2:01am. I have been processing the usual round of undergraduate work, and as usual, even though I have daily classes at 8am, I still cannot sleep at night. I am forever nocturnal. I am in class a little groggy, still going on and off again with caffeine, though not as bad as a few months ago, and I sleep when the sun is high in the sky.
My motives seem the same, some of my behaviors have been altered a little, but I think I feel like I am just waiting. I am not living because the things I truly enjoy doing, require money. I am a worker bee, not a social bee. If I go to a bar, I have to play pool, because I can’t just talk and talk and socialize constantly. Even more, I am the researcher type who likes to create, especially with electronics. Electronics are expensive. So I find myself socializing in class sometimes, and what I find is that, as I finally feel I am getting to know someone, the quarter ends and I never see them again. I’ve been here one year, and some of the people I met here have moved already, and I’m sure I will move too. So continually trying to be social with the ebb and tide of people I barely know has never been my thing.
What I do love is how people that I do know well, use friendship as a buffer to acquire things. Hhhaha. You love that, and I just encountered this situation a few days ago. I know well enough, this is the way the world works, so I try to provide what I can.
I have learned a new trick. Instead of writing down all the words on screen in a blur of messy writing, take pictures of the material. That was easy enough to figure out since I’ve had the camera for a few years now. Anyways, I think writing instructors must live on a paranoia factor concerning the influx of bad writing, because I see one of these writing rules and regulations sheets in every English class I take.
Okay, so I’ve got the smooth edge of roundness that equates the body of a 41yr old man. But what can I say, my diet is ever improving.

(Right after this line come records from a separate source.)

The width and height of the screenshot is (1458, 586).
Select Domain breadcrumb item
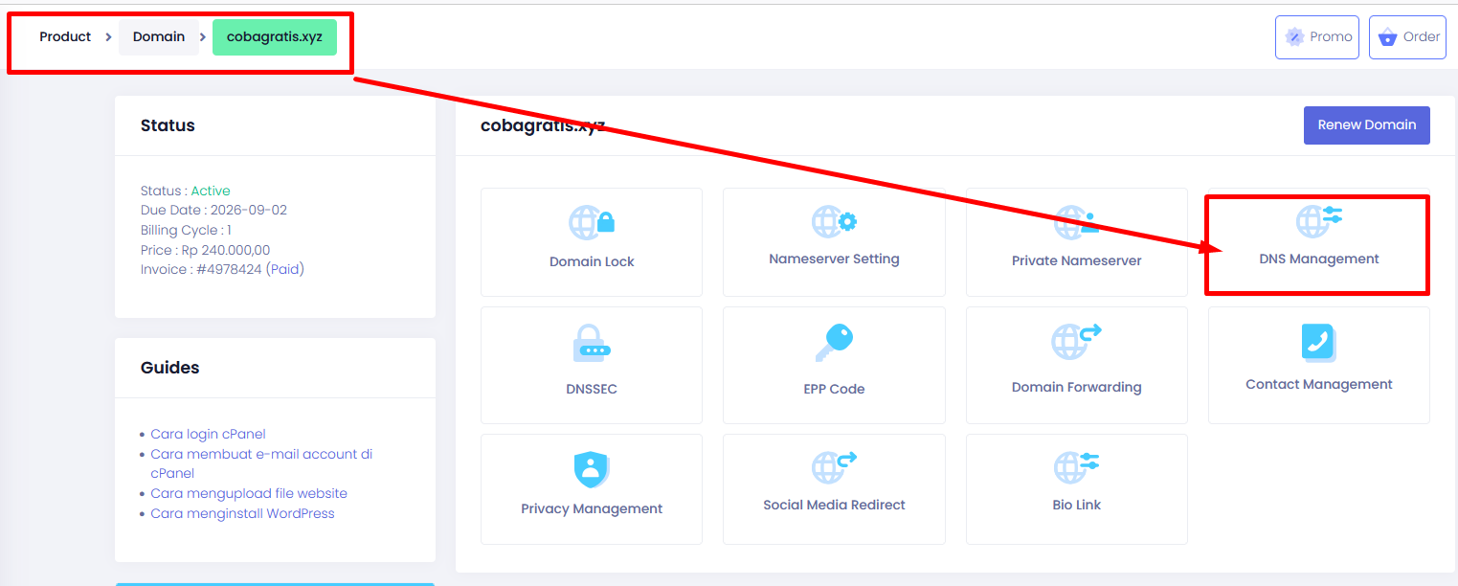click(159, 37)
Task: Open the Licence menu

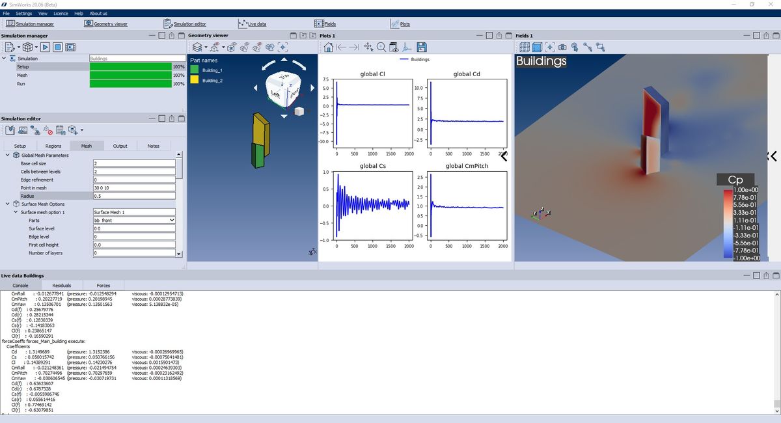Action: coord(60,13)
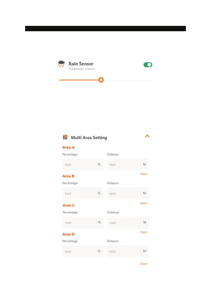Click the Rain Sensor cloud icon
This screenshot has width=211, height=300.
tap(61, 64)
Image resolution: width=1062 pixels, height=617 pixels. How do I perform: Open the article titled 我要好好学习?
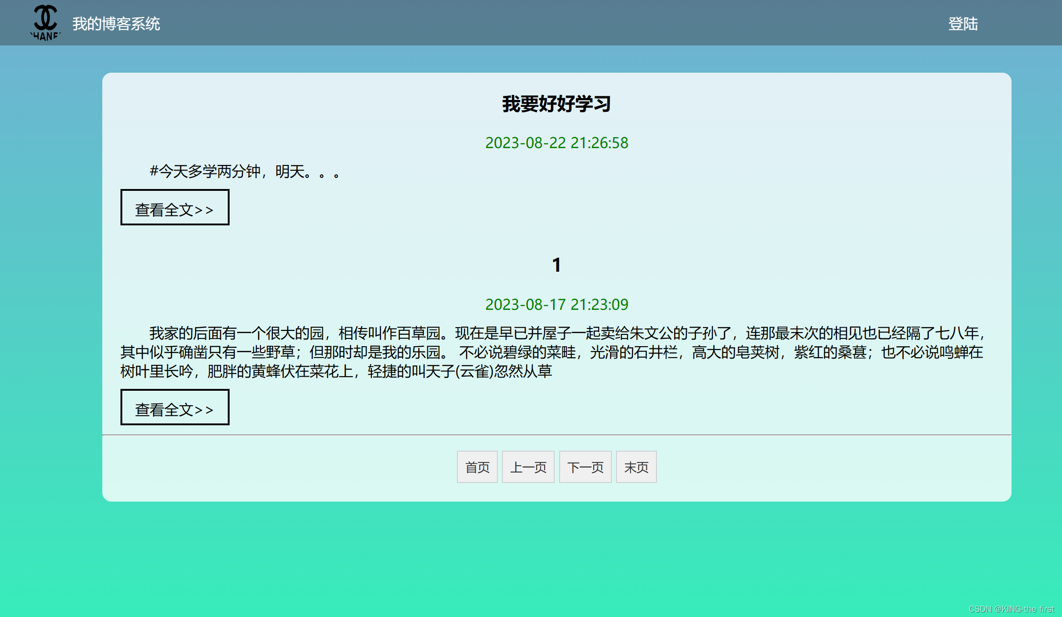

That picture is a few weeks old, but the stir fry idea did actually set in, and I’m focusing more and more on the all day Sunday cooking activity. I’m going to purchase five more sealable containers for the extreme in instant readiness. One thing I can say about the previous diet, however: it’s the perfect concoction for getting the grade.
I watched Duchovny and Moore’s movie they did together, and I must say, it must be nice being rich actors making movies about rich people doing rich people things. The plot is curious enough, a fake family that is provided with all the finest products in a high scale neighborhood for clandestine sales promoting. Duchovny is refreshing to watch as always, his natural personality not far from some of his characters, but seeing Moore is like…I guess it must be nice to just pop into the actor role and make movies about putting on make up and setting the standard for acting suave amid a financially charged, mixed-sexual community. Forget family values, leave behind your empty wallet, try to laugh at jokes only rich people can understand, and attempt to reconcile yourself with the possibility of experiencing something like a superficial sense of emotion when you go to watch The Joneses.